*DIRECTIONS FOR THIS TASK*: Please reproduce the lines of the listing below, starting with the line that contains "This screenshot has height=1014, width=520." and going on through the line that contains "(263, 261).". Leave the pictures out of your answer.

*RECORDS FOR THIS TASK*:
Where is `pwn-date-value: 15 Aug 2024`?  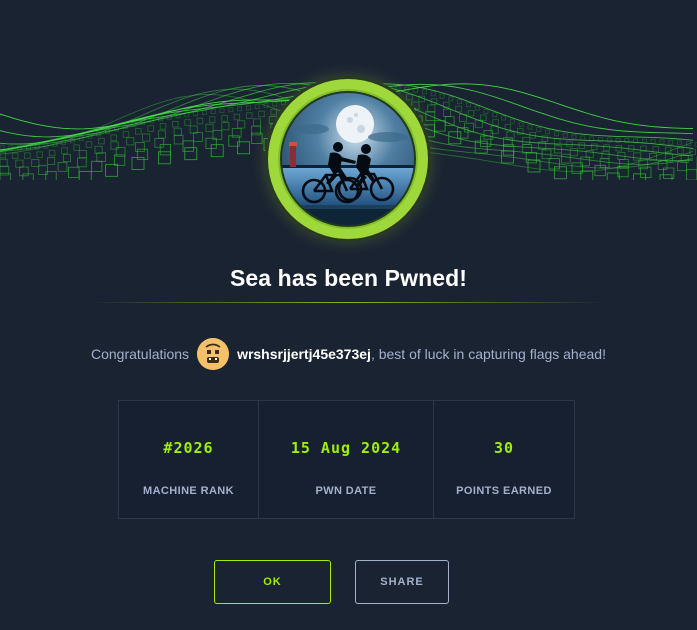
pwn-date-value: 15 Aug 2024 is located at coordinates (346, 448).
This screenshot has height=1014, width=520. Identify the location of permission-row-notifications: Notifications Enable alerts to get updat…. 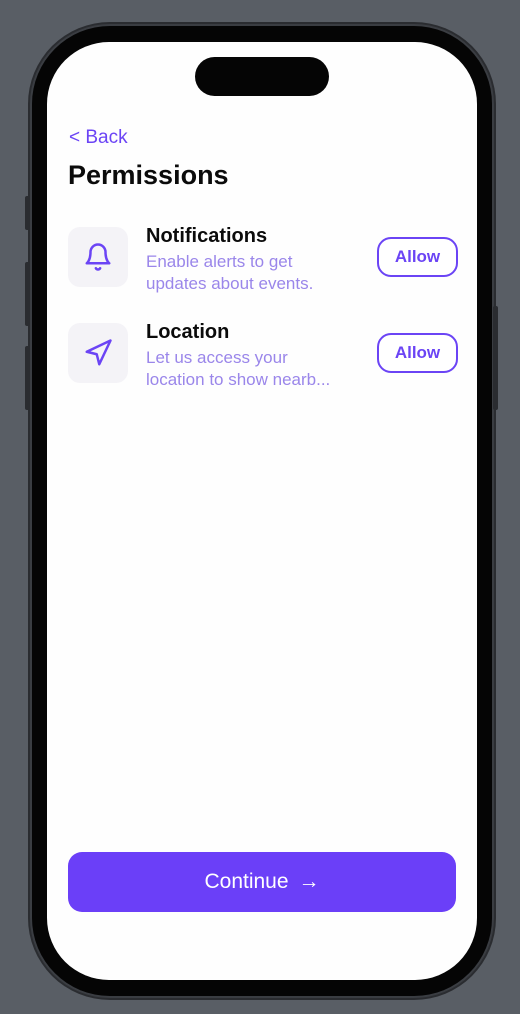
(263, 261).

==

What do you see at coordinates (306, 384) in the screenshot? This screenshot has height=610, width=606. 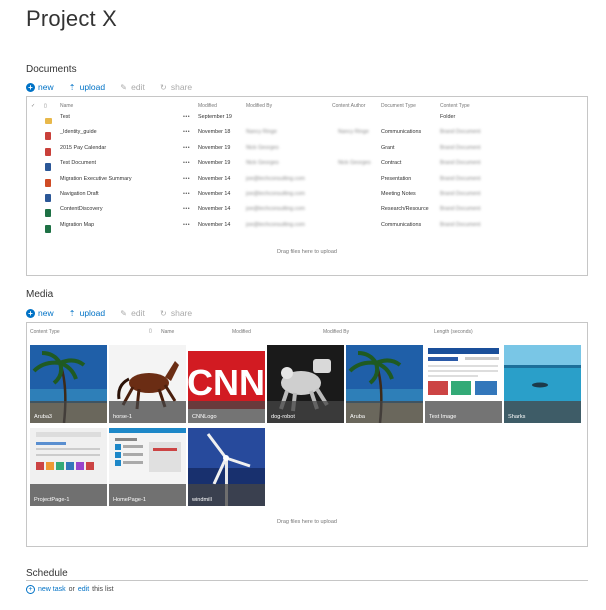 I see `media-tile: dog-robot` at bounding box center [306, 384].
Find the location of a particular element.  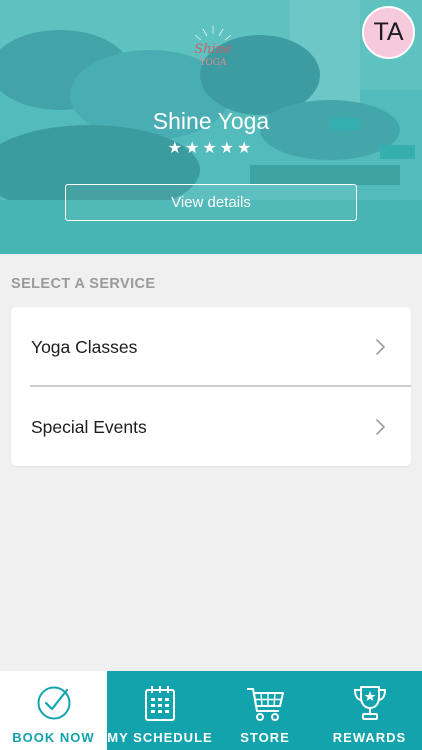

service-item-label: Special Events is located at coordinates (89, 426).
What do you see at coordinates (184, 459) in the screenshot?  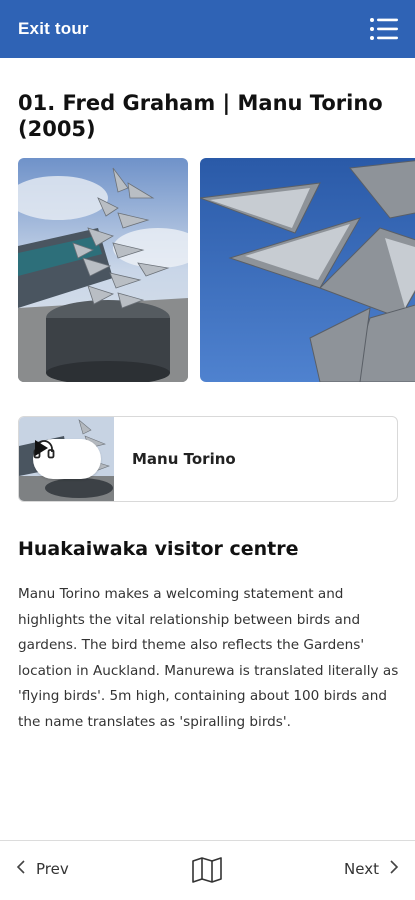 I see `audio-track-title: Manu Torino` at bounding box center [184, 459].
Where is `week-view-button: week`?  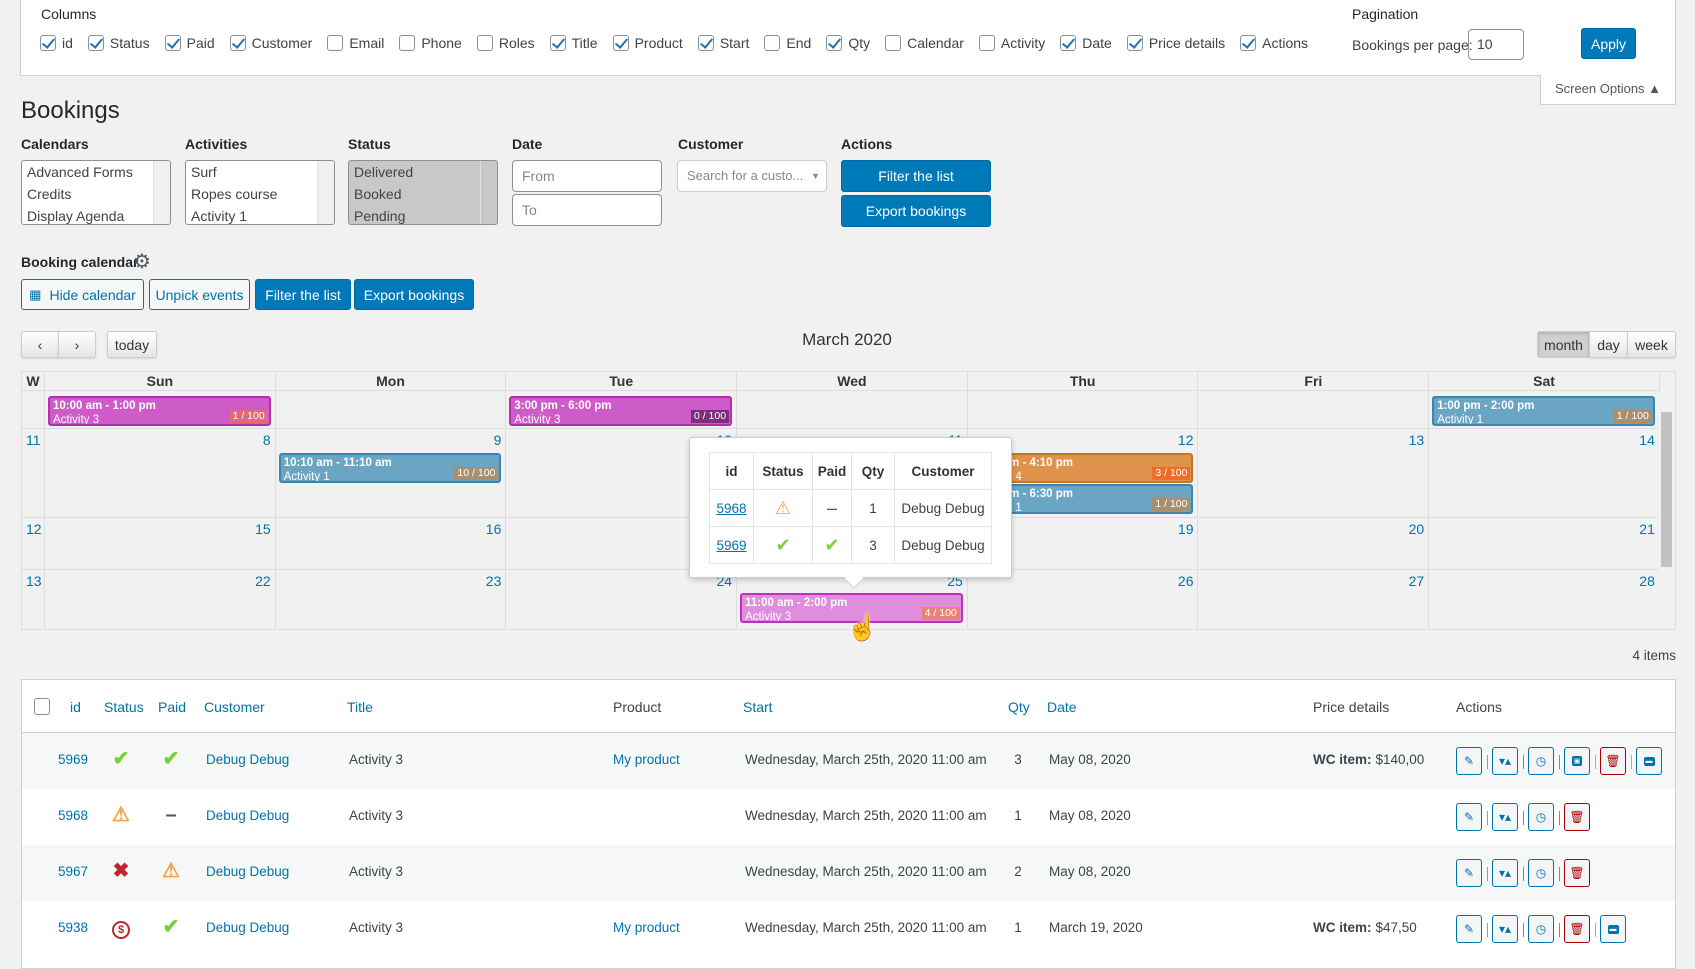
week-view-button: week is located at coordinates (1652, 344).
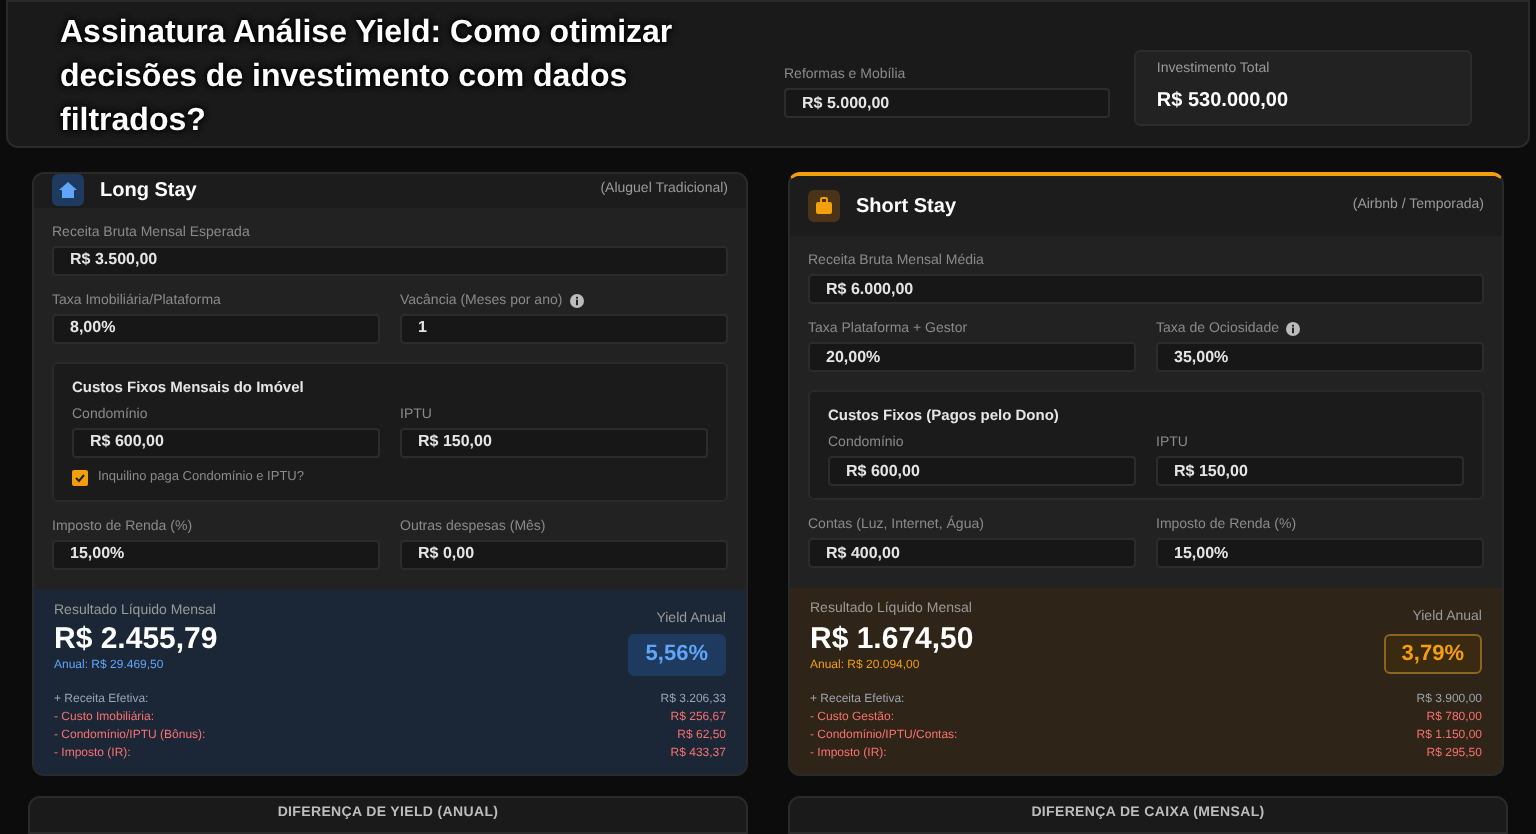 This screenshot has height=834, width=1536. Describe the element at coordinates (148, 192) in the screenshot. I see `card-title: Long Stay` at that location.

--

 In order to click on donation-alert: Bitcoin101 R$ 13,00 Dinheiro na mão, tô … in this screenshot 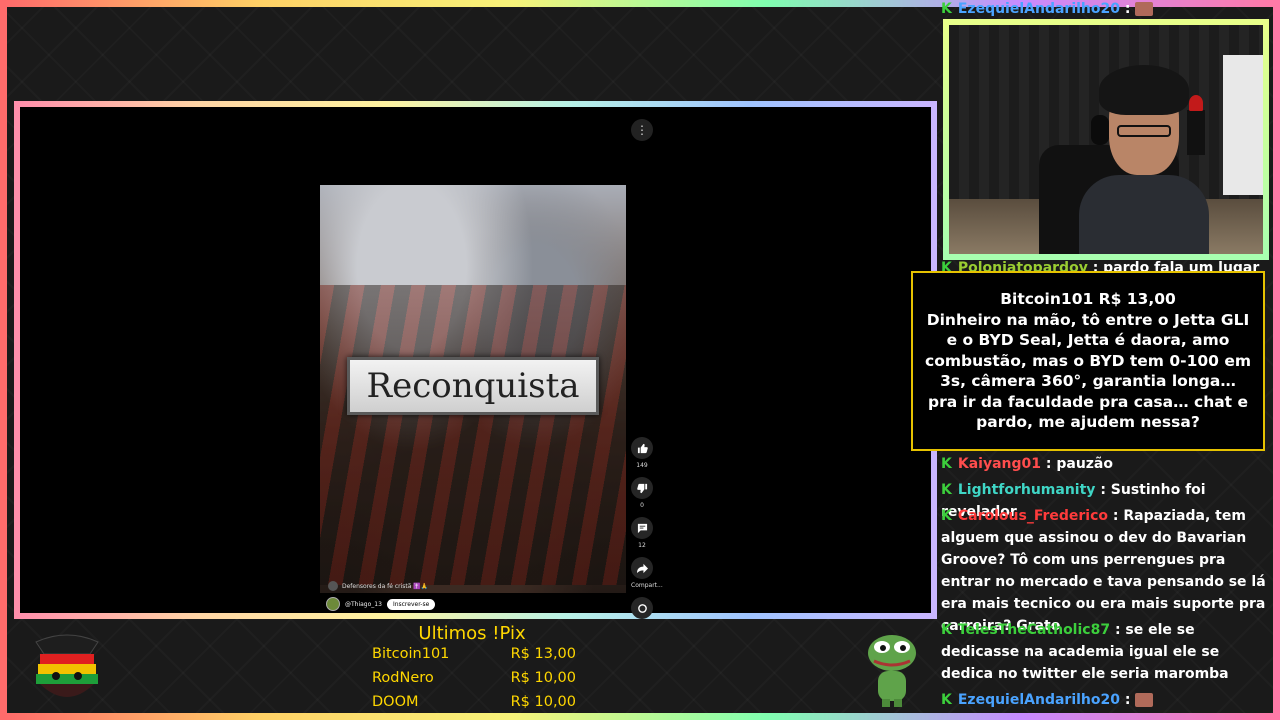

*RESPONSE TO THIS EXERCISE*:
This screenshot has height=1014, width=520. Identify the location of permission-row-notifications: Notifications Enable alerts to get updat…. 
(263, 261).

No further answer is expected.